Feralisaurus Temporal range: Middle Triassic, Anisian PreꞒ Ꞓ O S D C P T J K Pg N

Scientific classification
- Kingdom: Animalia
- Phylum: Chordata
- Class: Reptilia
- Clade: Lepidosauromorpha (?)
- Genus: †Feralisaurus Cavicchini et al., 2020
- Species: †F. corami
- Binomial name: †Feralisaurus corami Cavicchini et al., 2020

= Feralisaurus =

- Authority: Cavicchini et al., 2020
- Parent authority: Cavicchini et al., 2020

Extinct genus of reptiles

Feralisaurus is an extinct genus of neodiapsid reptile, possibly a basal lepidosauromorph, known from the Middle Triassic of south-western England.
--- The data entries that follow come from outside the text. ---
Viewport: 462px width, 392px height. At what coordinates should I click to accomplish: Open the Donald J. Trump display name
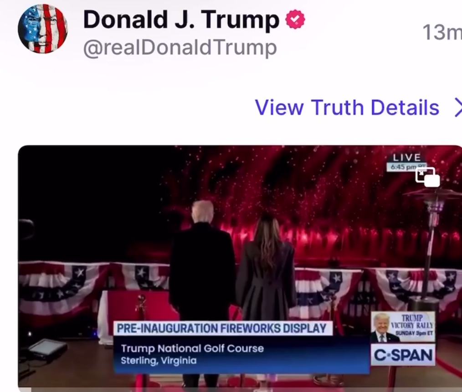(181, 20)
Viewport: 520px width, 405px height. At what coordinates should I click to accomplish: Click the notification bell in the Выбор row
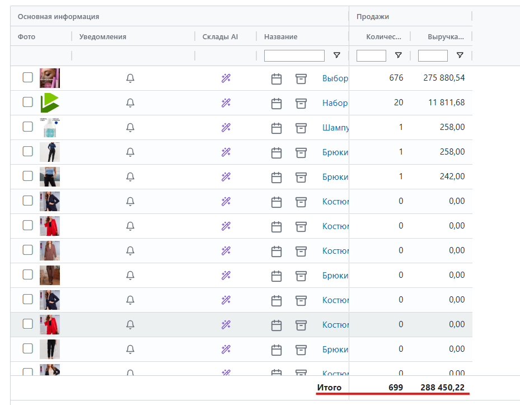(130, 78)
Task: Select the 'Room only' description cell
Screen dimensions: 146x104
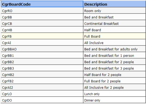Action: pyautogui.click(x=114, y=11)
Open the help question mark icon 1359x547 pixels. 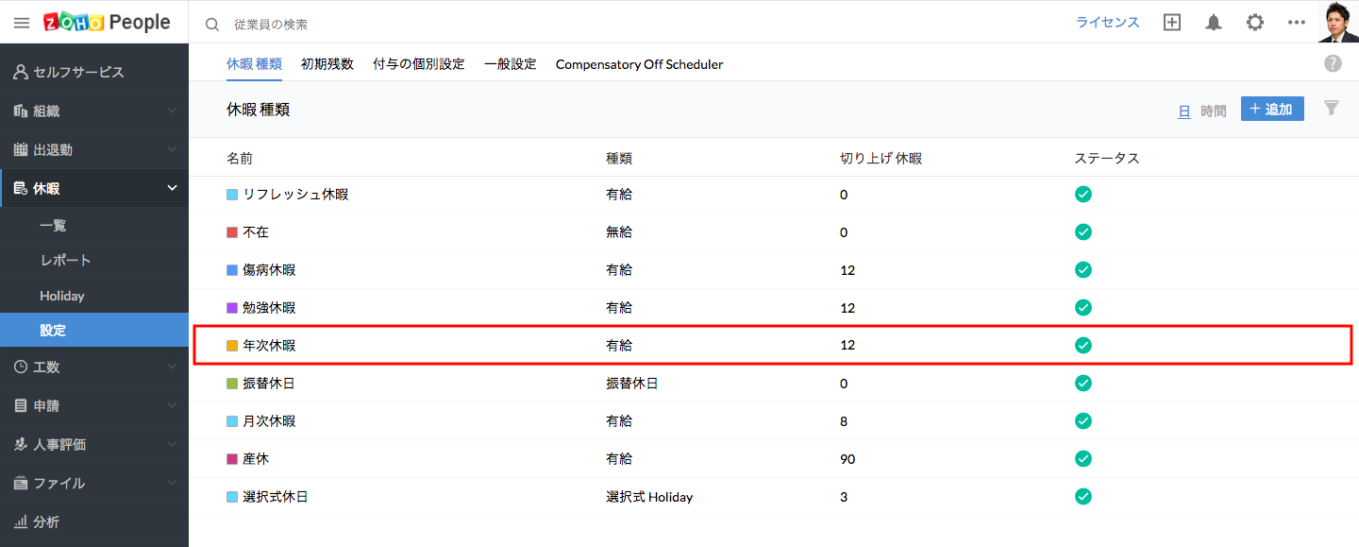click(1333, 63)
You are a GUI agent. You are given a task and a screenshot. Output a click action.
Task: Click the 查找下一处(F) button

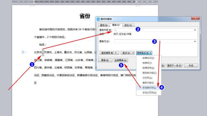[174, 65]
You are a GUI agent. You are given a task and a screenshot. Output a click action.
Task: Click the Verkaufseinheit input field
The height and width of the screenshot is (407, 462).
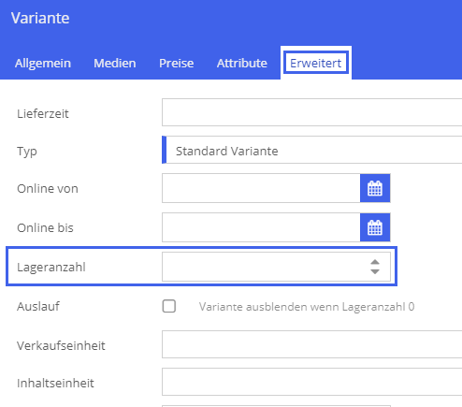coord(311,344)
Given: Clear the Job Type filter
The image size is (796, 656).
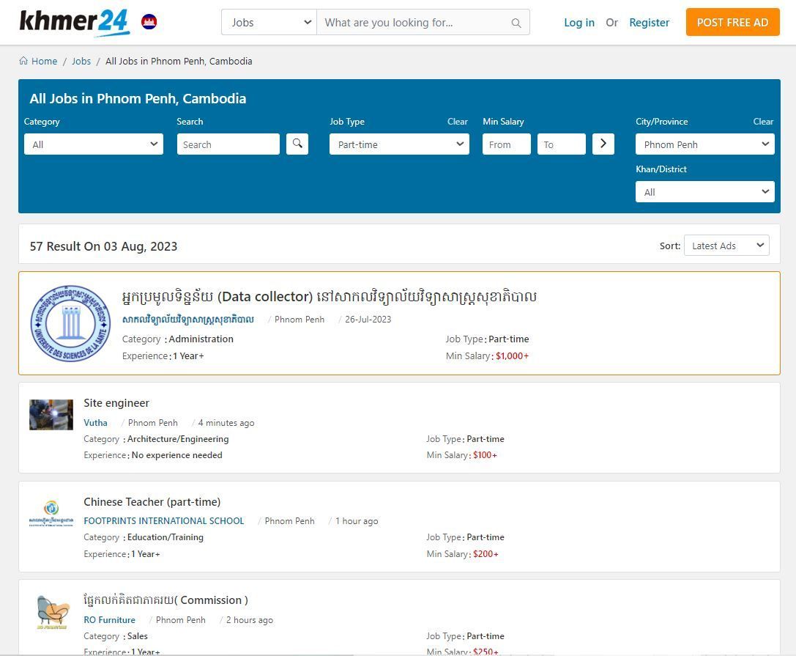Looking at the screenshot, I should (x=457, y=122).
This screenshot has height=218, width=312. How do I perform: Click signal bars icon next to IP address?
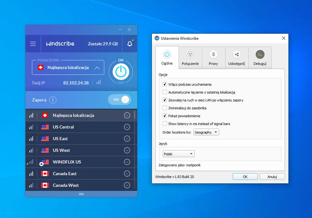(x=98, y=82)
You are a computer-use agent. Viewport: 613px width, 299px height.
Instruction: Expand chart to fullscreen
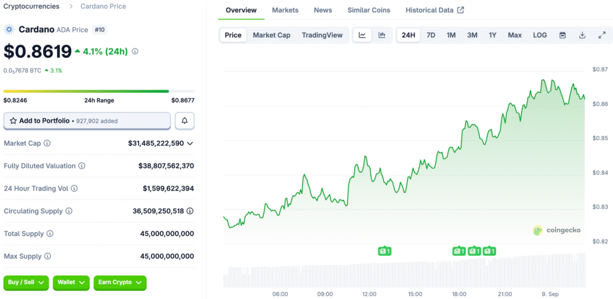click(602, 35)
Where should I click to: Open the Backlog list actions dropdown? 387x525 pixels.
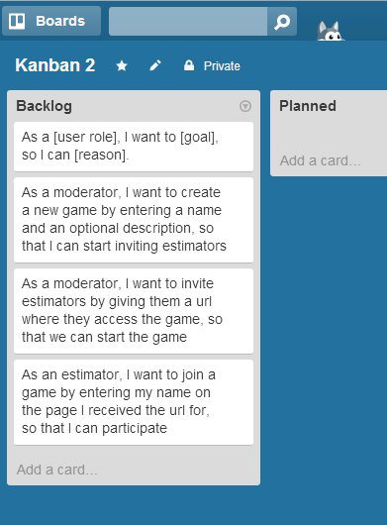pos(245,106)
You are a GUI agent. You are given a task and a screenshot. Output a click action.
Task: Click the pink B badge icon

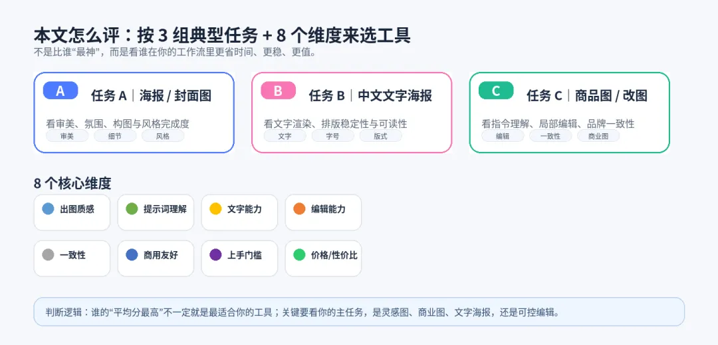pos(278,91)
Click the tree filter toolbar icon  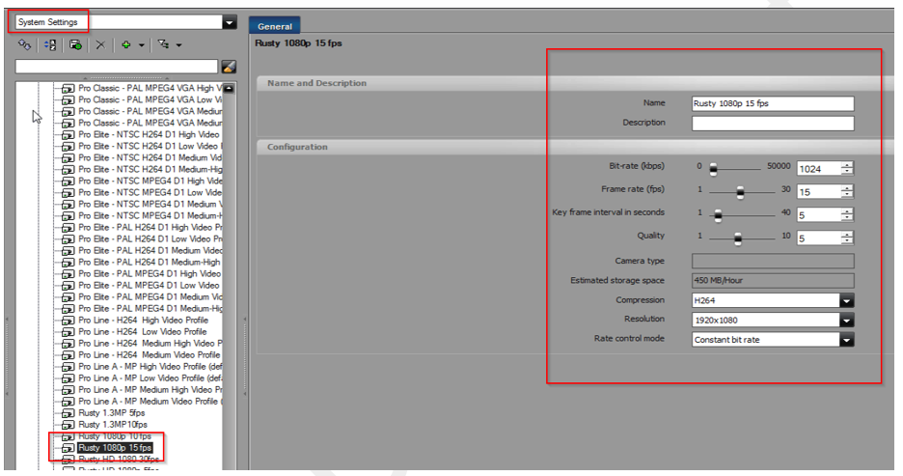pyautogui.click(x=162, y=44)
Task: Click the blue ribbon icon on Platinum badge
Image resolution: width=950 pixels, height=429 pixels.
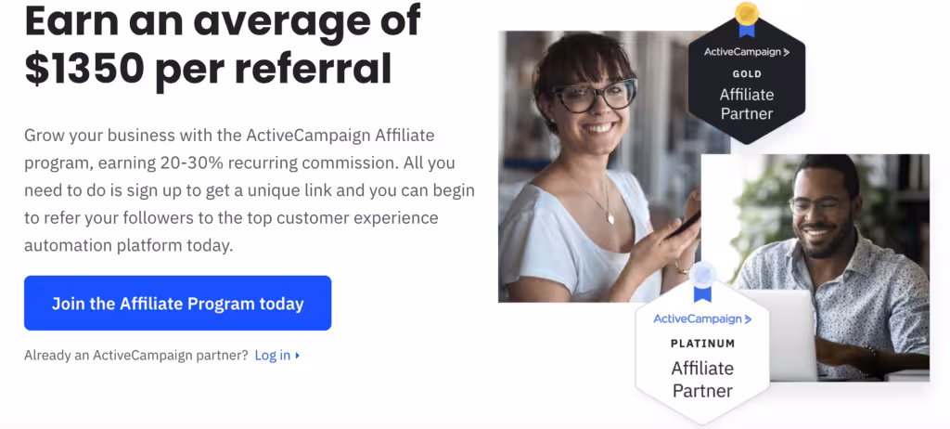Action: (x=702, y=280)
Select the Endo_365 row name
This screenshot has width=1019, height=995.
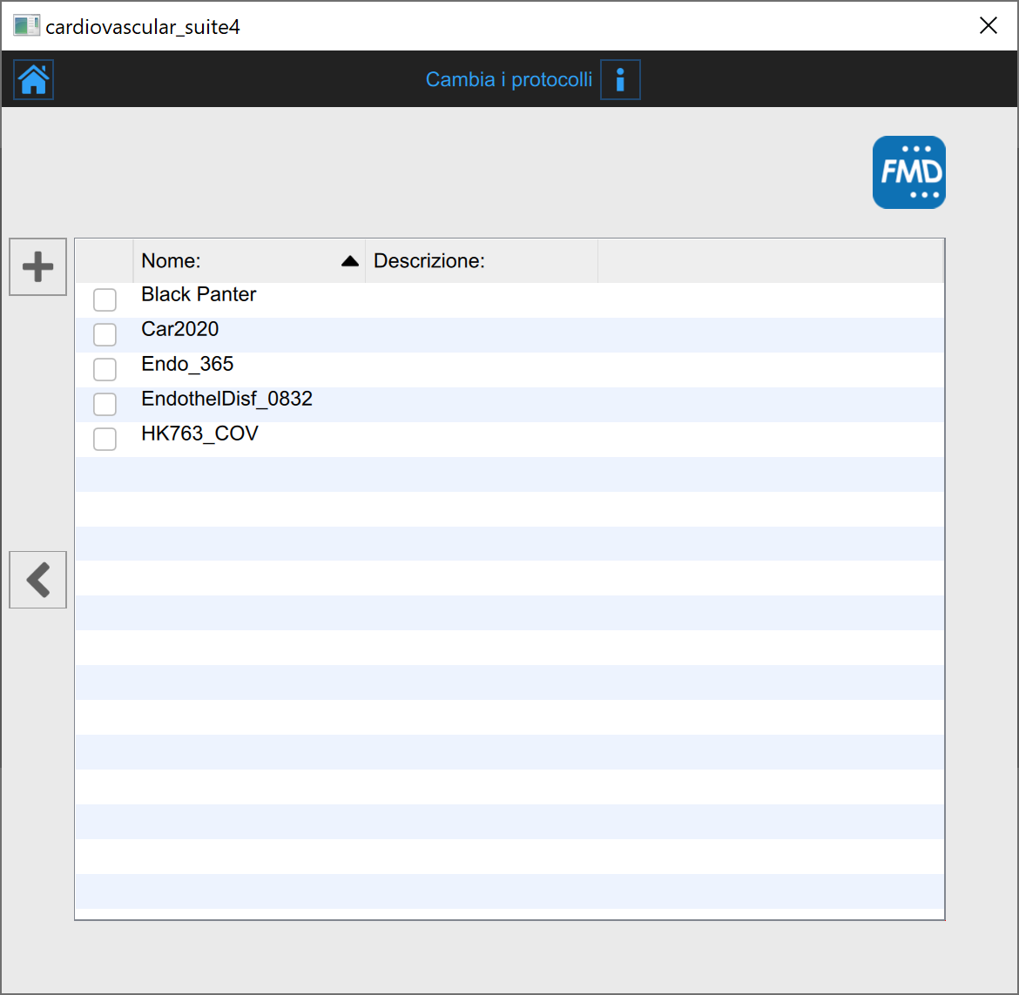pos(187,364)
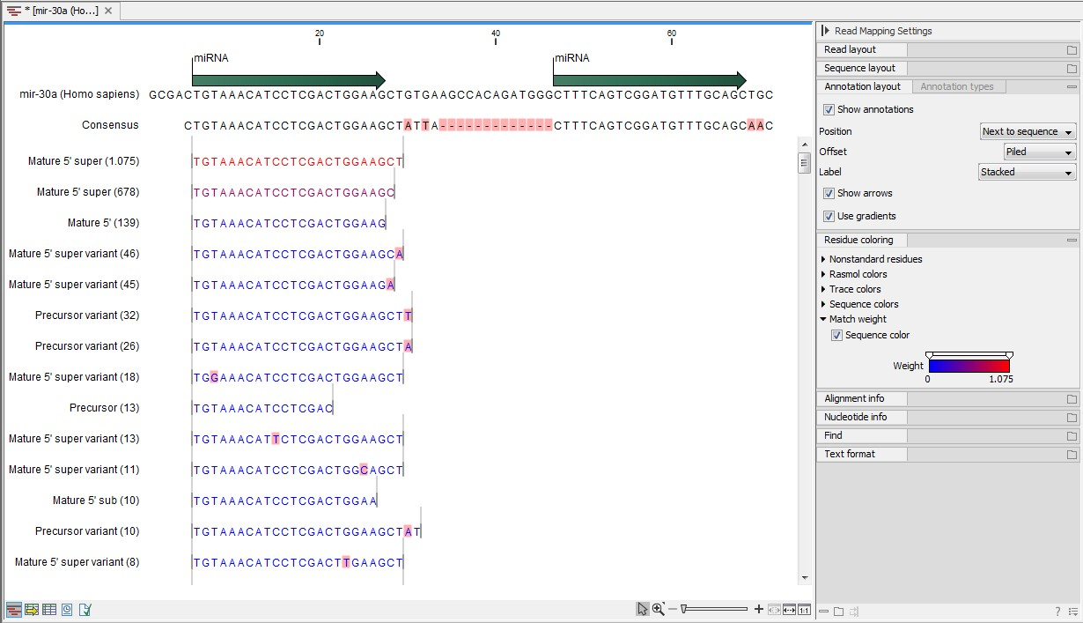This screenshot has height=623, width=1083.
Task: Open the Offset dropdown set to Piled
Action: [x=1040, y=152]
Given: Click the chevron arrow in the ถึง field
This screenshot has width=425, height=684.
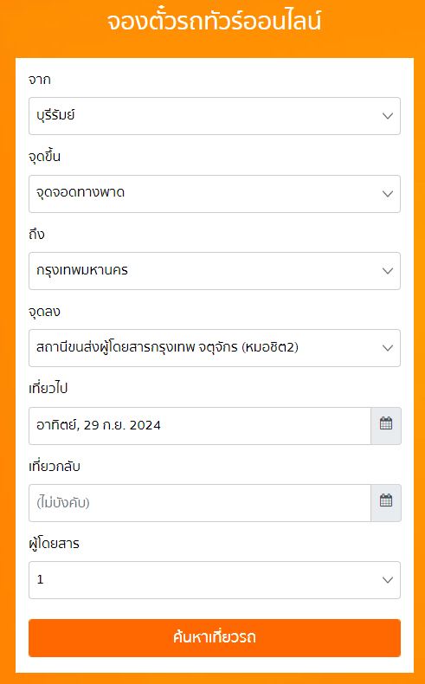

It contains one species, Feralisaurus corami, which was described by Cavicchini et al. in 2020. It was found in the Helsby Sandstone Formation.

==Discovery==
The holotype and only known specimen of Feralisaurus, BRSUG 29950-12, was discovered in 2014 near Sidmouth, Devon.

==Classification==
Feralisaurus was recovered as either a basal neodiapsid or as a basal lepidosauromorph, with the researchers preferring a placement within Lepidosauromorpha.